Ma si sa, non può piovere per sempre, e la ripresa economica del paese nei primi anni ’90 infonde un clima di speranza e positività che, ancora una volta, esercita un considerevole impatto sulla pop culture d’oltremanica. Ricalcando i fasti della Swinging London, l’Inghilterra torna ancora una volta ad assumere consapevolezza della propria influenza a livello mondiale, recuperando brillantemente l’orgoglio perduto. A metà degli anni ’90 essere inglesi diventa di moda, tanto che viene coniata l’espressione, inizialmente parodistica, ma poi ufficialmente utilizzata per indicare il suddetto fenomeno, Cool Britannia.

gSono gli anni del Brit Pop, un’evoluzione dell’alternative rock inglese. Un genere fresco, nuovo,  che rielabora le sonorità del rock anni ’60 o le atmosfere del glam anni ’70 in chiave contemporanea, alla luce dell’eredità lasciata dalla scena musicale Madchester e Shoegaze.

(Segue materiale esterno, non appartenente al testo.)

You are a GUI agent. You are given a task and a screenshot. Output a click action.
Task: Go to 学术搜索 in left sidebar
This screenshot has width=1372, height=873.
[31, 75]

Oasis, Blur, Suede, Verve, Ocean Colour Scene, Ash, Kula Shaker, Pulp, Supergrass, Elastica, sono solo alcuni dei gruppi che in questi anni scalano i vertici delle classifiche di tutta Europa, avendo il merito di raccontare le avversità della vita quotidiana con amara ironia, servendosi di melodie Catchy, pur non rinunciando ad una spiccata componente Rock. Parallelamente locali underground  come Ministry Of Sound e Megatripolis diventano in pochi anni dei veri e propri templi della vita notturna londinese, e punto di riferimento per un’intera generazione di Ravers, contribuendo alla diffusione in ambito mainstream della musica Techno.

La musica non è però l’unico settore in cui l’Inghilterra risorge dalle proprie ceneri: il 1996 è l’anno degli europei di calcio, disputati in casa, che hanno il merito di accendere ed entusiasmare ulteriormente gli animi inglesi, non a caso la canzone-simbolo della manifestazione è Three Lions di Baddiel, Skinner and The Lightning Seeds, il cui testo  è incentrato sulla modestissima frase Football’s coming home.

L’avvenimento che però è considerato dai più l’emblema dell’ autocompiacimento ostentato dalla Cool Britannia Generation è l’esibizione delle Spice Girls ai Brit Awards del 1997, quando durante l’esecuzione di Who Do You Think You Are,  Geri Halliwell sfoggia un abito raffigurante la bandiera inglese, definito per l’appunto dalla stampa scandalistica Union Jack Dress.

Da allora il termine Cool Britannia divenne talmente inflazionato e logoro da risultare, agli albori del terzo millennio, irritante persino agli inglesi stessi, che dopo il definitivo declino del Brit Pop e relativi fenomeni annessi, lo utilizzano in senso chiaramente dispregiativo e derisorio, forse col tentativo di esorcizzare un passato che è più presente di quanto si possa pensare.